Given exercise 1: Translate this sentence from the article on Erik Buell's motorcycles into Spanish: "Behold Erik Buell Racing, and its first creation: the EBR 1190RS."
Given exercise 2: From the article on Erik Buell's motorcycles, extract a passage word for word, beginning at the words "Hand Erik Buell" and stopping after "for sporting motorcycles.".
Given exercise 3: Continue the article on Erik Buell's motorcycles from the point where it stops.
-- start Source extract --
Hand Erik Buell a setback, and he’ll build an amazing new machine.
By Bill Heald
If you live outside of U.S. motorcycle-road-racing circles, you may not know the story of Erik Buell and the struggles he endured to bring a special brand of American motorcycle to market. He started as a racer, became an engineer for Harley Davidson, and ultimately created sport and sport-touring motorcycles under his name that originally used Harley’s Sportster V-twin engines. The Motor Company acquired controlling interest in Buell’s efforts and then took full control in 2003, but after only six years (and steady improvements to the bikes) Harley decided to close Buell’s doors for good. You might have thought that would be the end of Erik’s efforts, but only if you didn’t really know Buell or his passion for sporting motorcycles.
Behold Erik Buell Racing, and its first creation: the EBR 1190RS. Where some would have seen the abandonment of Harley’s ownership as a disaster, Erik realized he had the opportunity to build on all the innovations and experience from decades of developing his own breed of motorcycle, and craft a bike free from the restrictions a big corporation can impose on a designer. Erik’s experience as a racer and his creative drive as an engineer meant he was always looking for ways to improve performance (especially handling). But for every unusual engineering solution Buell came up with (the original motto of his first company was “Different in Every Sense”), there were production considerations that limited full deployment of his ideas.
With the EBR 1190RS, the new company is free to worry less about the price tag and more about getting it right. Already successfully racing in the AMA Superbike class, the RS production model comes in limited numbers. Austria’s Rotax builds the torque-rich, liquid-cooled, 175-horsepower V-twin engine, and Buell’s innovative chassis includes massive aluminum-frame spars (and the fuel is contained within this backbone in an internal reservoir). A Buell trademark has always been to distribute components to centralize the bike’s mass as low as possible, with the ultimate aim of lightning-quick steering along with excellent high-speed stability. Wilder still is the front brake, where instead of two rotors it has one enormous one, as favored by Buell for years to lower unsprung weight. The first time I used Buell’s design in anger a few years ago, I was delighted to experience strong, smooth brake response on par with anything out there. It works.
-- end Source extract --
-- start Dataset extract --
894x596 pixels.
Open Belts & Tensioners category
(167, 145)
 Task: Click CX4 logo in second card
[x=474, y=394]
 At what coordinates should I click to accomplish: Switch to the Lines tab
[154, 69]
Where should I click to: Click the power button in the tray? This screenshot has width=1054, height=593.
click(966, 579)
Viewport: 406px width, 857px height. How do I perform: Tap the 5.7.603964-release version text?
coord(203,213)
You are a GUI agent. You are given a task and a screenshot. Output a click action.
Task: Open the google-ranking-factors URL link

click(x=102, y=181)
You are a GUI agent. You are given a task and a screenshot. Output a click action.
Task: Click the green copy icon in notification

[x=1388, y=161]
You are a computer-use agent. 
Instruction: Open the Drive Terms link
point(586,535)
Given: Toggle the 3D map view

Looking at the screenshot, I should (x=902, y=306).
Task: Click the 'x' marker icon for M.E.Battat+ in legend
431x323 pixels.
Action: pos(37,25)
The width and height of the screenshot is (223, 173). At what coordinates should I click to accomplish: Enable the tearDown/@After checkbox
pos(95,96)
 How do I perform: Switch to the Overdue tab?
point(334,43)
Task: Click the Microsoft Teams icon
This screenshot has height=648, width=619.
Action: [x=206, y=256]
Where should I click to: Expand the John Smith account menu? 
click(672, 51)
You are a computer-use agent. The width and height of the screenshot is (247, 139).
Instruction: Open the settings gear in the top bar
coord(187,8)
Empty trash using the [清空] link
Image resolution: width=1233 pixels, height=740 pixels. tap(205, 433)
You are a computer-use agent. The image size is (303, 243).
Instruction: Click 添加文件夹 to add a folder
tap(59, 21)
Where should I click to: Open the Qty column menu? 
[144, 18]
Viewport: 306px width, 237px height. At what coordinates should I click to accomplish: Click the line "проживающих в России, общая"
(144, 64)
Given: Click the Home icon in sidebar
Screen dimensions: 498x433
-- end Dataset extract --
Response 1: Contemplen Erik Buell Racing y su primera creación: la EBR 1190RS.

Response 2:
Hand Erik Buell a setback, and he’ll build an amazing new machine.
By Bill Heald
If you live outside of U.S. motorcycle-road-racing circles, you may not know the story of Erik Buell and the struggles he endured to bring a special brand of American motorcycle to market. He started as a racer, became an engineer for Harley Davidson, and ultimately created sport and sport-touring motorcycles under his name that originally used Harley’s Sportster V-twin engines. The Motor Company acquired controlling interest in Buell’s efforts and then took full control in 2003, but after only six years (and steady improvements to the bikes) Harley decided to close Buell’s doors for good. You might have thought that would be the end of Erik’s efforts, but only if you didn’t really know Buell or his passion for sporting motorcycles.

Response 3:
The RS is a stunning motorcycle; supremely exclusive and built by passionate, dedicated people. Two paint schemes and an ultra-tasty carbon version are available, but only 100 units will be sold. After that, Erik Buell assures the motorcycle world that more models are on the way. This is only the beginning of what Buells were always meant to be: distinctly American designs to take on the best in the world.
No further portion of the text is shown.